¿Por qué se deforma su vidrio? (Y por qué es probable que las lámparas sean la causa)
Cuando se somete un lote de vidrio al proceso de recocido, lo único que se desea es que la temperatura disminuya de manera uniforme en todo el lote. Simple, ¿verdad?
Pero aquí está el problema: si las lámparas infrarrojas no emiten la misma cantidad de calor, se crean “zonas calientes” y “zonas frías”. Es como intentar hornear un pastel en un horno donde un lado está muy frío y el otro muy caliente. Esto provoca estrés interno, un recocido desigual y mucho desperdicio de material.
Vemos esto ocurrir constantemente cuando los talleres intentan ahorrar algo de dinero mezclando lámparas de diferentes proveedores.
El problema con “lo suficientemente bueno”
Muchas personas solo se fijan en la potencia de las lámparas. Pero lo realmente importante es la variación entre ellas. Piénselo: si tiene un conjunto de veinte lámparas y existe una diferencia del 5% en su potencia, eso crea un gradiente de temperatura. En el mundo del vidrio, eso significa deformación del mismo.

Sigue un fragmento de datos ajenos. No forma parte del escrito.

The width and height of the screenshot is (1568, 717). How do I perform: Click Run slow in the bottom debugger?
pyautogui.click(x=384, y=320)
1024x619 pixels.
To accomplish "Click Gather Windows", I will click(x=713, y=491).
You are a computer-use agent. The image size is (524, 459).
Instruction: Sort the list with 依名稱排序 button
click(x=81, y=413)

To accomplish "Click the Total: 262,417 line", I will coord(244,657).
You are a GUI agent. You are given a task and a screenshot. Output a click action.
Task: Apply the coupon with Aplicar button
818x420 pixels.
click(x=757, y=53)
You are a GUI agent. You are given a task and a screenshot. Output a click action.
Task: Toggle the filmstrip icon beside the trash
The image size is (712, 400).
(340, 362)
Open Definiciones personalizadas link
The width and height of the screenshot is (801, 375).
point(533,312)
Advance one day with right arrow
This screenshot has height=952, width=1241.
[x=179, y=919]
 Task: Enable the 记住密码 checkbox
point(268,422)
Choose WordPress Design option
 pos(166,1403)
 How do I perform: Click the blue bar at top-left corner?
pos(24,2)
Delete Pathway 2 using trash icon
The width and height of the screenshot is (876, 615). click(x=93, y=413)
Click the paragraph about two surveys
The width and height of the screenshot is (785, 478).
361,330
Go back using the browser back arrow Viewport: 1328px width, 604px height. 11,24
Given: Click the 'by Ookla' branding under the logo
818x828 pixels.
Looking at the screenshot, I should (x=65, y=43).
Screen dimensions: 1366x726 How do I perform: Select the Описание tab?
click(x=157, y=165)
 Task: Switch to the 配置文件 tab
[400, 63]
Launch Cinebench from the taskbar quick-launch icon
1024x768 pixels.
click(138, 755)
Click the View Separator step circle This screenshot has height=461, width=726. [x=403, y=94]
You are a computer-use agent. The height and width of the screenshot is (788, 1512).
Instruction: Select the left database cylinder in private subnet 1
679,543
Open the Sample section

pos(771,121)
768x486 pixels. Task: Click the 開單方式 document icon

Por eso nos preocupamos tanto por los detalles pequeños: cómo está enrollado el filamento y qué espesor tiene la capa de cuarzo. Si estos elementos no están bien ajustados, no obtendrá la misma cantidad de calor en todas las áreas, incluso si la tensión es idéntica.
La trampa de las altas potencias
Para obtener el calor necesario para el recocido, hay que utilizar filamentos de cuarzo de alta densidad. Ellos generan mucha energía.
La ventaja es que el tiempo de calentamiento es increíblemente rápido.
La desventaja es que eso ejerce mucha presión sobre el suministro de energía. He visto gente intentar “arreglar” una lámpara débil forzando a las demás a trabajar al máximo. No haga eso; solo acelerará el desgaste de los filamentos. Es necesario que la carga esté equilibrada en toda la zona, de lo contrario, estará luchando en vano.
Deje de buscar ese “punto óptimo”
Este es mi consejo: deje de tratar las lámparas como artículos baratos. Trátelas como herramientas precisas.
Cuando utiliza lámparas con una salida espectral uniforme, su ciclo de recocido será siempre el mismo, ya sea en el primer lote del día o en el milésimo. Puede dejar de jugar con los ajustes del controlador, buscando ese “punto óptimo”, porque su equipo es realmente estable.
Si nota que la calidad del vidrio varía entre lotes, no se lance primero a ajustar los parámetros del controlador PID. Revise sus lámparas. La mayoría de las veces, el problema está en el hardware, no en el software.